══ Text
Though history favours certain people and ends up silencing others, theatre can be a means of trying to give a voice to those whose perspectives have been lost. Nora and Jim does just that, imagining how Nora Barnacle, James Jocye’s partner, would reply to Jim’s letters.

An interesting reflection on misogyny and the people society idolises

The starting point for the show is the existence of a series of jealous and angry letters Jim wrote to Nora while he was in Dublin and she was waiting for him in Trieste. Jim and Nora eloped to continental Europe in 1904 after getting together in Dublin, but five years later, during a visit to Dublin, Jim heard rumours of Nora’s past infidelities, prompting the series of furious, self-pitying letters. There is no record of Nora’s responses to his letters, and so this production by the Liverpool Irish Literary Theatre imagines what they would be.

The play is therefore recreated as an epistolary exchange between the couple. The left-hand side of the stage is occupied by Jim’s Dublin writing desk and the right-hand side is Nora’s writing desk in Trieste, while in the middle is the bed the two share.

One consequence of the play is to reaffirm the idea that one should truly not have idols: James Joyce may be one of the greatest writers of all time, I love his works, but the Jim that writes to Nora is undeniably a self-centered, arrogant, sexist man: and so the age-old question of how much separation there must be between a writer and their work springs up again.

Nora’s responses, imagined with eloquence, intelligence and a hint of resignation, seem at times too self-aware and ideal to be realistic, as she cleverly points out all of Jim’s flaws. But they do well in imagining a more common, less pretentious manner of speaking for her, in contrast with Jim’s over-poetic tone. And even the high perceptiveness and intelligence in Nora’s letters can be forgiven for their lack of realism when one sees them as trying to vindicate Nora, and women in general, from Jim’s interpretation of them.
════
══ Listed records
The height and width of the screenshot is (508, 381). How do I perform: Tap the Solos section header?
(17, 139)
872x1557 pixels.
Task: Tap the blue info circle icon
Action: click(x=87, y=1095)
════
What this exercise asks:
- 1) Answer these questions about the review of Nora and Jim:
(a) Where was Nora waiting while Jim was in Dublin?
(b) In what year did Jim and Nora elope to continental Europe?
(c) What occupies the middle of the stage?
- 2) Format every line of the listing as a Markdown table with columns n and Line, numbering the rows and skipping any blank lines.

Answers to each task:
- 1)
(a) Trieste
(b) 1904
(c) The bed the two share

- 2)
| n | Line |
|---|---|
| 1 | The height and width of the screenshot is (508, 381). How do I perform: Tap the Solos section header? |
| 2 | (17, 139) |
| 3 | 872x1557 pixels. |
| 4 | Task: Tap the blue info circle icon |
| 5 | Action: click(x=87, y=1095) |